* start EXTRACT PROVIDED *

You are confusing free will with omnipotence. Free will does not mean 
absolute freedom from all constraints, it only means more freedom than 
determinism allows.
 

> At night, I sleep, though I would rather stay up through the night. Though 
> I am not enslaved in doing these things, I am certainly not free in a 
> metaphysical sense. 
>

The 'free' part of free will is not important at all. The will part is what 
interests me. Free is a relative term. If I am not in prison, my will has 
more degrees of freedom than it would if I were in prison (and in other 
ways I have less degrees of freedom by not being in prison). I don't 
understand what the hatred toward the idea of freedom is about. Freedom is 
absolute, neither is determinism. So what?
 

> This illusory free will you are bound to is an artifact that emerges in a 
> system that is complex enough to reflect on what it does, yet cannot 
> completely grasp the causes of that which it does do. 
>

Yet you believe this same system is capable of generating a belief about 
its own limitations which is crystal clear and immutably true. It's like 
magic. Whenever you want to doubt free will, you become omniscient, but 
whenever someone else doubts determinism, they become a poor, lost, 
feeble-minded child. It would be a stalemate perhaps, but how does 
determinism account for doubt? If you have a doubt, what, other than free 
will, can resolve it without halting or looping?
 

> A system like this can trace some of the factors that contribute to its 
> actions, but not all of them, and those factors it cannot picture seem to 
> have no definite value, and therefore it thinks there is no logical 
> contradction in believing that it could have done y in the situation in 
> which it actually did action x.
>

If you assume choices rather than creativity, then you have already biased 
the framing of the question toward determinism. Free will is not limited to 
doing x not y. Free will creates new alphabets. Of course human psychology 
does not present a complete picture of itself, but that fact does not mean 
that determinism has to be the answer wherever our personal subjectivity 
proves to be incomplete. My personal actions are constrained by 
sub-personal and super-personal agendas, however that does not mean that 
they are impersonal or automatic, nor does it mean that I cannot influence 
those agendas intentionally.

* end EXTRACT PROVIDED *
* start INFORMATION SUPPLIED *

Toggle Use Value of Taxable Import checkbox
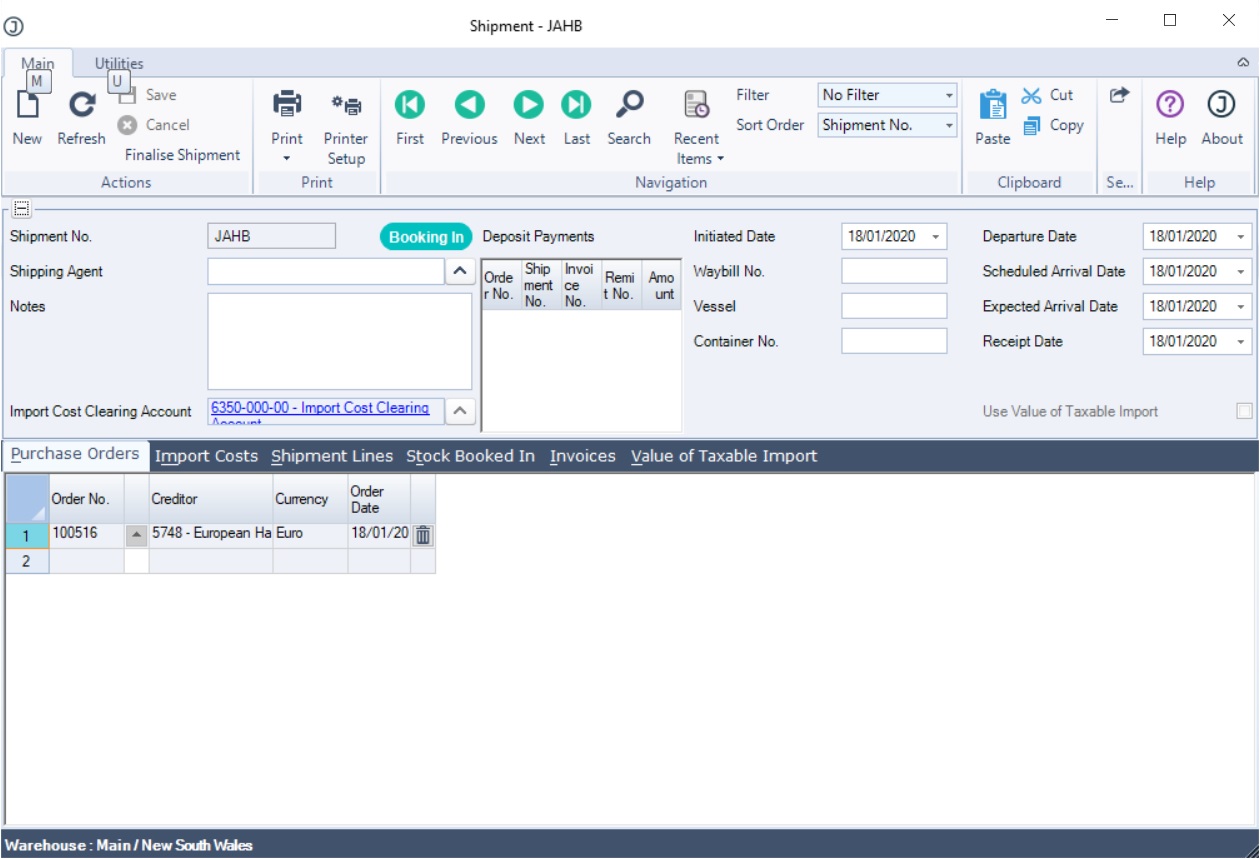(x=1244, y=411)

* end INFORMATION SUPPLIED *

• GOALS:
[1] Write out the free will passage from "The 'free' part" to "determinism. So what?".
[2] List every sentence in the free will passage that ends with a question mark.
[3] In the free will passage, what does the writer say free will means, as opposed to absolute freedom from all constraints?

• SOLUTIONS IN ORDER:
[1]
The 'free' part of free will is not important at all. The will part is what 
interests me. Free is a relative term. If I am not in prison, my will has 
more degrees of freedom than it would if I were in prison (and in other 
ways I have less degrees of freedom by not being in prison). I don't 
understand what the hatred toward the idea of freedom is about. Freedom is 
absolute, neither is determinism. So what?

[2]
- So what?
- It would be a stalemate perhaps, but how does determinism account for doubt?
- If you have a doubt, what, other than free will, can resolve it without halting or looping?

[3] It means only more freedom than determinism allows.